#2372

You can’t publicly mourn anymore. Not really. You can’t claw at your skin or tear out your hair. You can’t howl and beat your breast. Polite society demands we tame our grief into dry-eyed stoicism or silent, stately tears. Lacking an outlet, I settle for picking at scabs that never heal and pulling out my eyebrows until my fingers ache, but it’s never enough. They call it dermatillomania and trichotillomania because if you do this to yourself there must be something clinically wrong with your mind. I think a more accurate term, if one is so necessary, would be obsessive compulsive mourning. Can we be blamed, though, given the state of the world?

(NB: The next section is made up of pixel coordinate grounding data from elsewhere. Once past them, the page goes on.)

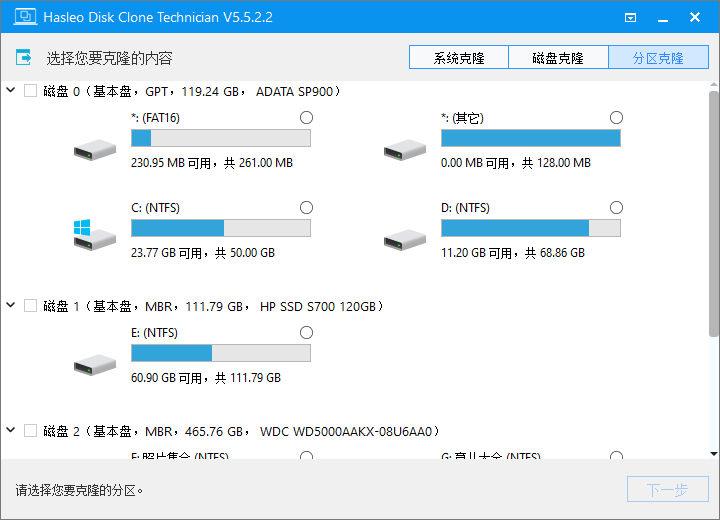Click the C: Windows system drive icon
Image resolution: width=720 pixels, height=520 pixels.
[x=94, y=237]
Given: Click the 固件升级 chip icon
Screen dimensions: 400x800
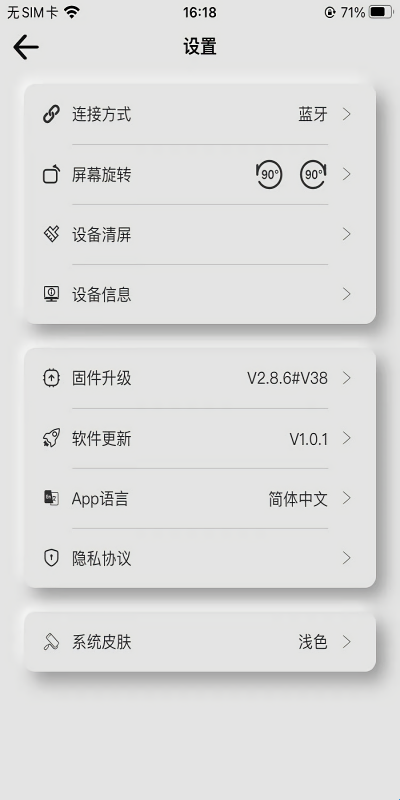Looking at the screenshot, I should 51,378.
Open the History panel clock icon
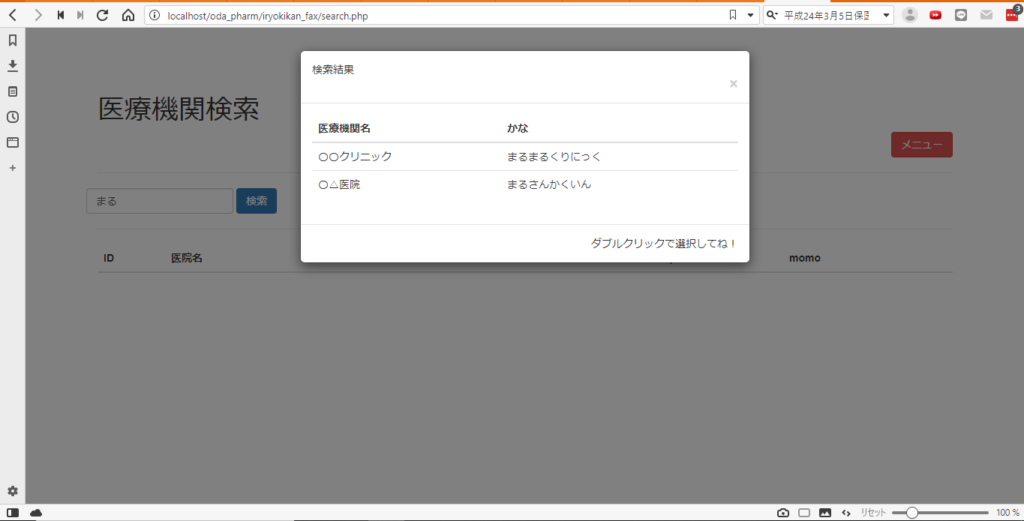Viewport: 1024px width, 521px height. point(13,117)
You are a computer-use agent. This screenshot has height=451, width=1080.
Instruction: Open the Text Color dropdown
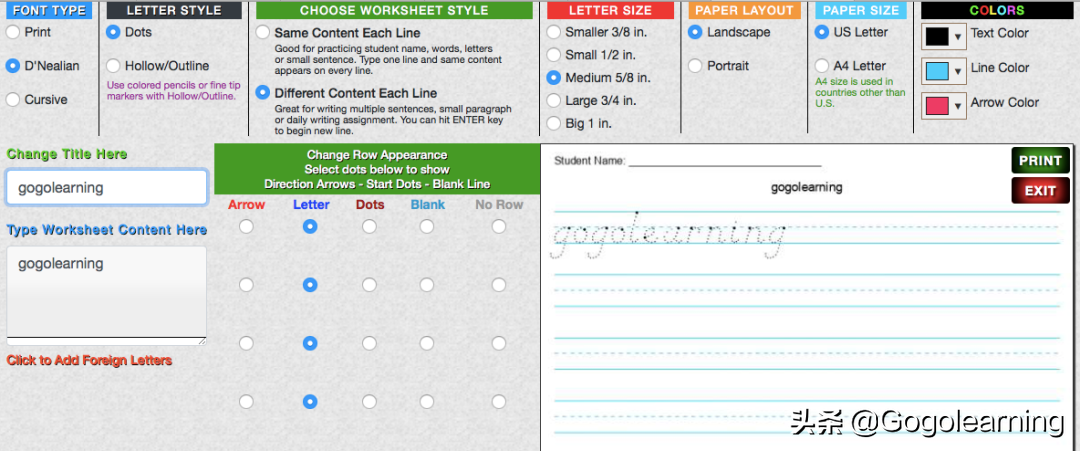(x=959, y=37)
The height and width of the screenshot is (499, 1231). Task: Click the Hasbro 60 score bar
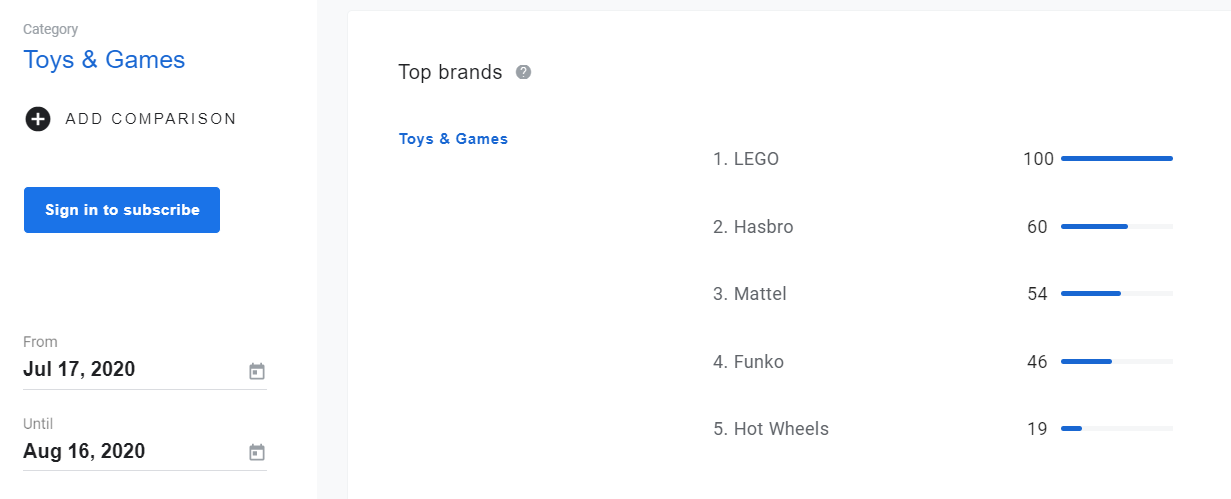[1116, 227]
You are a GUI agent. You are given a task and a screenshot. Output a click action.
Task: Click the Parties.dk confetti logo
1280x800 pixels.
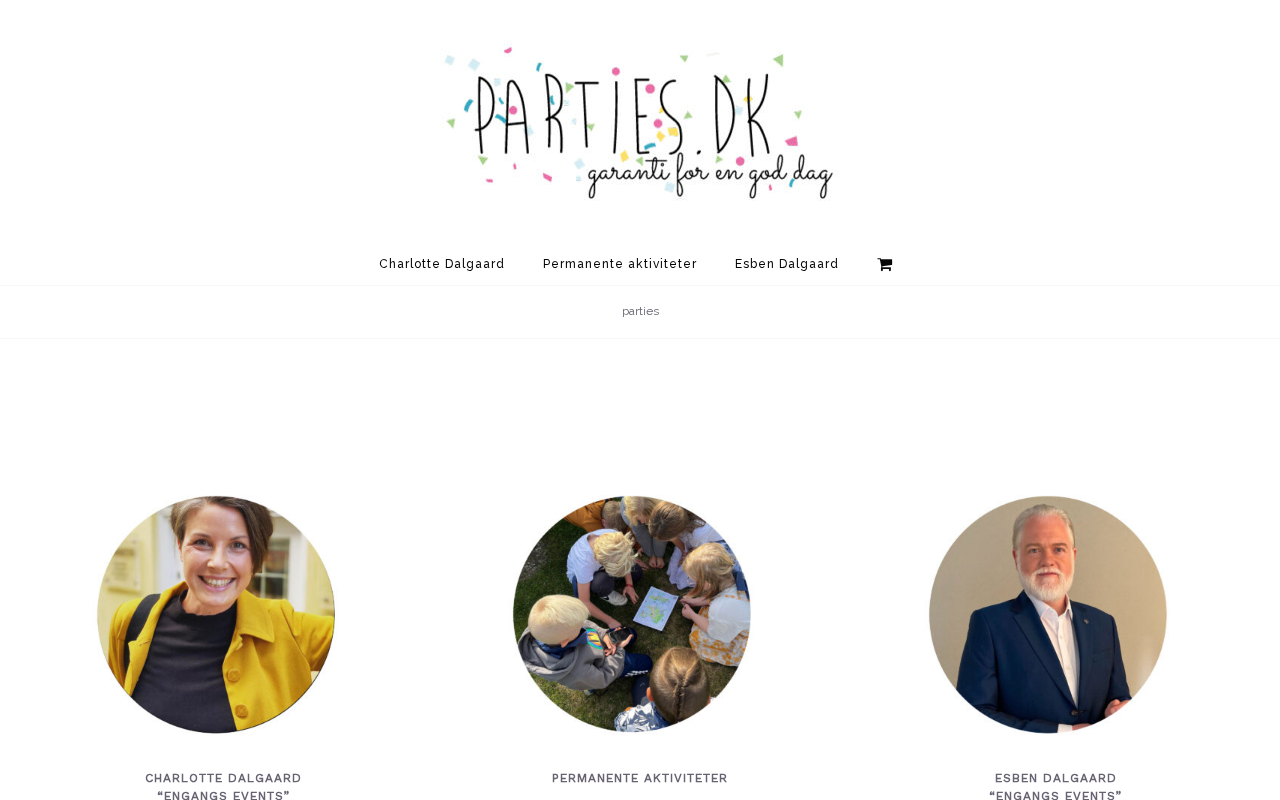pyautogui.click(x=640, y=123)

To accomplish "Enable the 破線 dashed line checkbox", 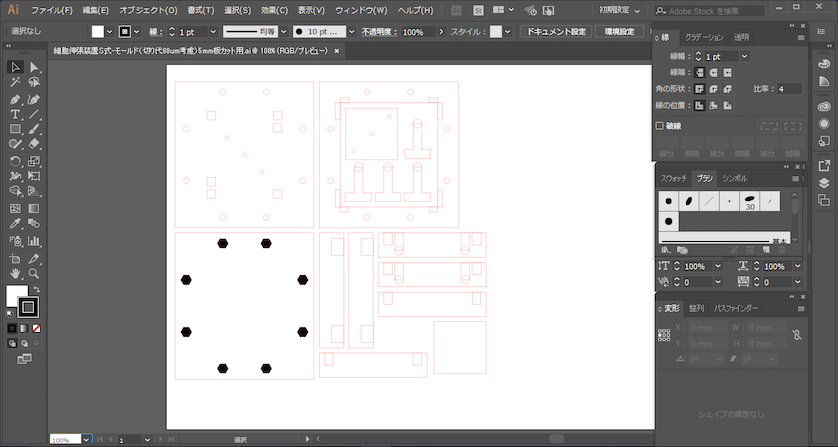I will (660, 126).
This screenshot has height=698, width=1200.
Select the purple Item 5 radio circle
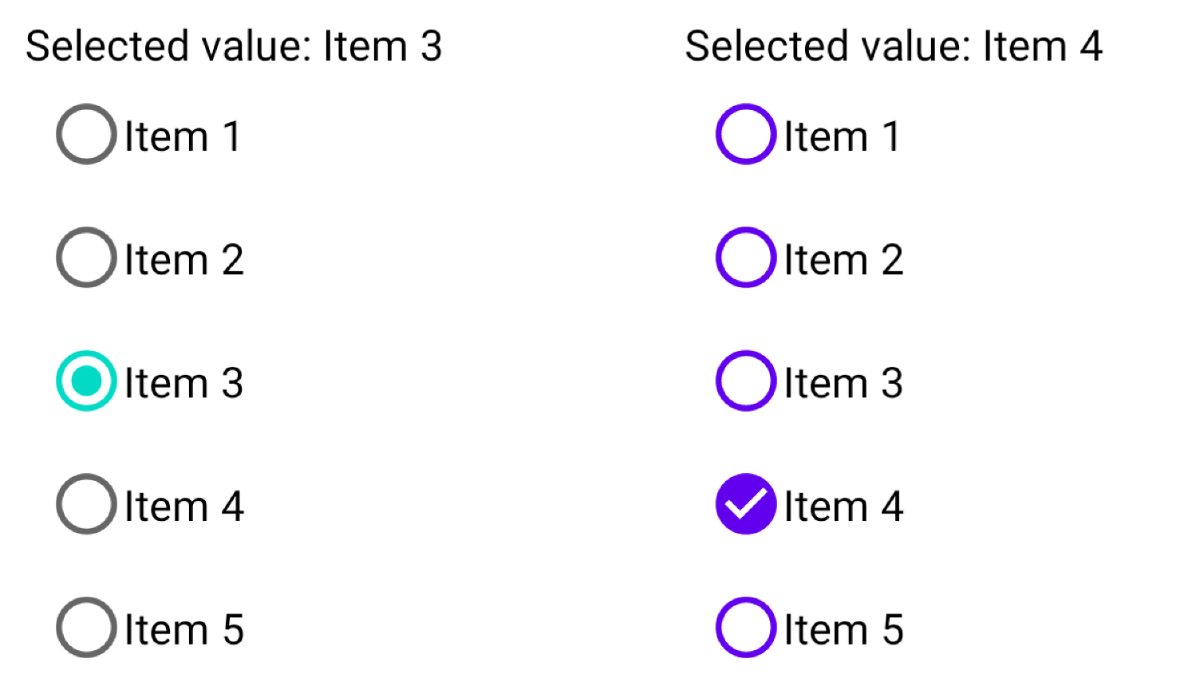[746, 628]
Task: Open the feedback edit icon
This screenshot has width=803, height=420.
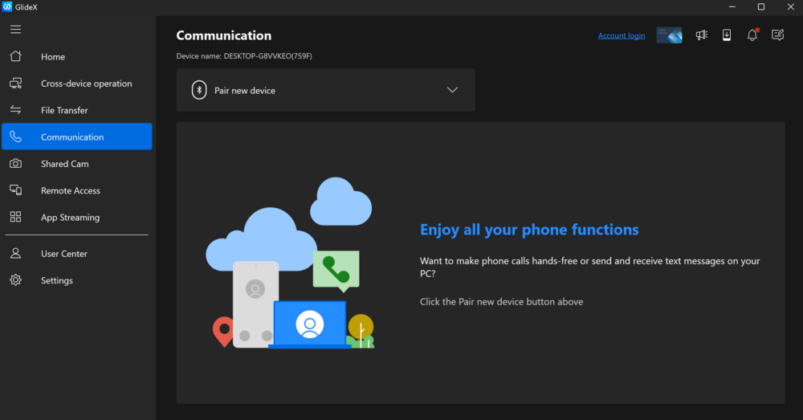Action: 777,35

We’re drowning in grief and our bodies long for the catharsis of mindless animal exertion. Some sorrow you can only release in screams so loud they leave you voiceless. Some rage you can only set free by clawing it out of your flesh with your own fingernails. Some mourning only heals when you are surrounded by others who wail and rend with you. There’s solace to be found in the ugly, violent mourning of our ancestors – but instead we cage the misery inside ourselves, where it rots us slowly from within.

#1927

I’m a member of the Dead Dads Club. It’s a shitty club and you don’t get to choose to become a member; one day it just happens, congratulations, you’re a member for life now. At first I didn’t dream about him at all, or if I did he was always in the periphery, silent, watchful. Then it was dreams where I didn’t know I was dreaming and he was back – he had never died, he had been resurrected, he just walked through the door one day and didn’t know years had passed. Then it was dreams where I didn’t know I was dreaming and we were just hanging out together – riding in his truck, baking chocolate chip cookies, me telling him about Assassin’s Creed. Then it was dreams where I knew it was a dream and he didn’t understand why I’d hold him hard and sob into his chest. Now it’s dreams where I know it’s a dream but I still tell him over and over and over again how much I want him to come to my wedding. I cry, hard and ugly, and the dream never lasts long enough. In the dream it feels unbearable, the thought that he’ll miss this, too, just like he missed so much else. When you’re in the Dead Dads Club, the list of things they miss just gets longer and longer, and yet you’re continually blindsided when something new comes up.